Obama Plan for Opioid Abuse Stresses Prescriber Training

More physicians will receive training on prescribing opioid pain medications as part of a White House initiative against abuse of prescription drugs and heroin use.

President Barack Obama issued a memorandum yesterday requiring federal departments and agencies to provide opioid prescribing education to all “federal prescribers.” This group includes clinicians who are employees or contract workers of the departments of Defense, Health and Human Services (HHS), and Veterans Affairs, as well as residents who primarily work in federal facilities. A White House spokesperson told Medscape Medical News that the Obama administration has yet to come up with an exact head count of how many clinicians would be affected.

The required training must address such topics as principles of pain management, identification of potential substance abuse, and referral for further evaluation and treatment.

In addition, the memorandum orders federal agencies that either directly provide healthcare services or reimburse for them (HHS is an example) to identify barriers that individuals with opioid use disorder might encounter in receiving “medication-assisted treatment” (MAT) such as buprenorphine, which also is an opioid. Considered widely underused, MAT normalizes brain chemistry and relieves craving for opioids without the harmful effects of the abused drug, according to HHS.

The White House also announced that more than 40 provider groups ranging from the American Medical Association to the American Dental Association have committed themselves to get more than 540,000 clinicians trained in opioid prescribing during the next 2 years. Other voluntary goals these groups have set for themselves include:

doubling the number of physicians certified to prescribe buprenorphine from 30,000 to 60,000 during the next 3 years;

doubling the number of providers who prescribe naloxone, which can reverse an opioid overdose; and

doubling the number of providers registered with their state prescription drug monitoring program.

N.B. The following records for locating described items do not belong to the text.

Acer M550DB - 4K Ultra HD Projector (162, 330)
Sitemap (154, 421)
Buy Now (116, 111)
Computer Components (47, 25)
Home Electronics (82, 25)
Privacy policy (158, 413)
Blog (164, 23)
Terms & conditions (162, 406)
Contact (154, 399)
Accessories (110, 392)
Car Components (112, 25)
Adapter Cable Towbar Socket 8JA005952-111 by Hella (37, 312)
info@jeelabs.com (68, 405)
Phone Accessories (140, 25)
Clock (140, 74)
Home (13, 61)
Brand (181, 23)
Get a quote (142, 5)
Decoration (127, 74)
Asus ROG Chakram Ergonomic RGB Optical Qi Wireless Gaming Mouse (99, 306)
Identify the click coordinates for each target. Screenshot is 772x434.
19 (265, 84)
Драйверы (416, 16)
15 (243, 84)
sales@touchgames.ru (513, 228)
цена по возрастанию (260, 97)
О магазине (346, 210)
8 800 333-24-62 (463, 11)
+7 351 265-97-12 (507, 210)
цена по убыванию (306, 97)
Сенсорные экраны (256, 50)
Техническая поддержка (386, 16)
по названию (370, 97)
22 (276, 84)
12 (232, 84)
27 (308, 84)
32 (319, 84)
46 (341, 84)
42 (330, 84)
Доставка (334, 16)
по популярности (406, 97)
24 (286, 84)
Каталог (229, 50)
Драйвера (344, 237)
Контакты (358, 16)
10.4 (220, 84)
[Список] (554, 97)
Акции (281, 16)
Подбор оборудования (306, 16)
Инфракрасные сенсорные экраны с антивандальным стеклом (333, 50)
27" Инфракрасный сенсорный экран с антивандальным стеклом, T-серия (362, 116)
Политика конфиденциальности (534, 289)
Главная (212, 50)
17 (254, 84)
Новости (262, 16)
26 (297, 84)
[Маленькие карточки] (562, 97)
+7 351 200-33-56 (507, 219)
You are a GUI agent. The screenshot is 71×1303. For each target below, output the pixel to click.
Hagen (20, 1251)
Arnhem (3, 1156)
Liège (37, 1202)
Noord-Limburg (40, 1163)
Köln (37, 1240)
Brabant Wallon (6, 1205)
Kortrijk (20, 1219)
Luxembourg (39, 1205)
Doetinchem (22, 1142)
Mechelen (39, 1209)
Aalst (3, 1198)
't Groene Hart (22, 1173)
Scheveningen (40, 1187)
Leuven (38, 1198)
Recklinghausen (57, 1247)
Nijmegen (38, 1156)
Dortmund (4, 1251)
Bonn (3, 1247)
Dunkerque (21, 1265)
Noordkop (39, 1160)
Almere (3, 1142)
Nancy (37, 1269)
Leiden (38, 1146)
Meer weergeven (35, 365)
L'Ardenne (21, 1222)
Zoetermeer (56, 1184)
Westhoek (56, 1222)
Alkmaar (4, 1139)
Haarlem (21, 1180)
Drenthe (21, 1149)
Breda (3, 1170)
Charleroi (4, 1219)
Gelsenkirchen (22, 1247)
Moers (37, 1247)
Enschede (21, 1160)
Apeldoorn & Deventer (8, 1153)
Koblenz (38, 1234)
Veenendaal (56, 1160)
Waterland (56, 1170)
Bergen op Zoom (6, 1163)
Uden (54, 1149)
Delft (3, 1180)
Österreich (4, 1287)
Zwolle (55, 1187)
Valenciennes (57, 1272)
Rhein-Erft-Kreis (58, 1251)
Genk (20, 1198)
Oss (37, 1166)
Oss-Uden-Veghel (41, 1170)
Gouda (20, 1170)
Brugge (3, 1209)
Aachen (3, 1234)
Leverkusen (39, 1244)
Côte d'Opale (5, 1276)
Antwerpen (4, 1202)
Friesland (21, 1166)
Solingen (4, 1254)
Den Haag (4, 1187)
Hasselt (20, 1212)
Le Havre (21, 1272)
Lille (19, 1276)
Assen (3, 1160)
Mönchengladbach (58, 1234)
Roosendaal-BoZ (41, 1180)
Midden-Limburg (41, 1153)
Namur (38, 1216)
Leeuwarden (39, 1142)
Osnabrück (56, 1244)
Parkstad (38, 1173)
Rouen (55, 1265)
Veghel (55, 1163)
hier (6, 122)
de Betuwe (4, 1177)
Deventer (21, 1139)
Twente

“We obviously need to work with the medical community,” Obama said yesterday at a community forum on opioid abuse and heroin addiction in Charleston, West Virginia, “They’re the front lines on prescribing this stuff. So there’s got to be a sense of responsibility and ownership and accountability there.”

The American Academy of Family Physicians, one of the provider groups involved in the Obama initiative, will do its part by promoting continuing medical education on opioid prescribing, a spokesperson told Medscape Medical News. The academy aims to train 10,000 of its members on how to prescribe the drugs and have another 600 complete overview training on MAT.

Treatment More Important Than Prison

The president’s latest sally against prescription drug abuse and heroin use enlists companies ranging from CBS Television Network to Google to donate airtime and advertising space for a media campaign by the Partnership for Drug-Free Kids. Likewise, the National Basketball Association and Major League Baseball will run public service announcements and the Dr Oz Show will encourage parents to talk with their children about the risks posed by prescription pain medications, heroin, and other drugs.

In one of many public sector actions, HHS will review how patient satisfaction surveys evaluate pain management and how they may influence current practices and opioid prescribing.

West Virginia was an apt setting for Obama to announce new efforts to combat abuse of prescription painkillers and heroin use. He noted that the state has the highest rate of fatal drug overdoses in the nation.

“More Americans now die from drug overdoses than they do from motor vehicle crashes,” he said. “This crisis is taking lives, destroying families, and shattering communities all across the country.”

Obama said fighting this epidemic depends more on getting people with a substance abuse problem into treatment than putting them in prison. That task will be easier, he said, when substance abuse is no longer stigmatized with terms such as “junkie.” Such pejorative language often deters from people from seeking help.

“Part of our goal today is to replace those words with father, daughter, son, friend, or sister, because then you understand there is a human element,” Obama said. “This could happen to any of us.”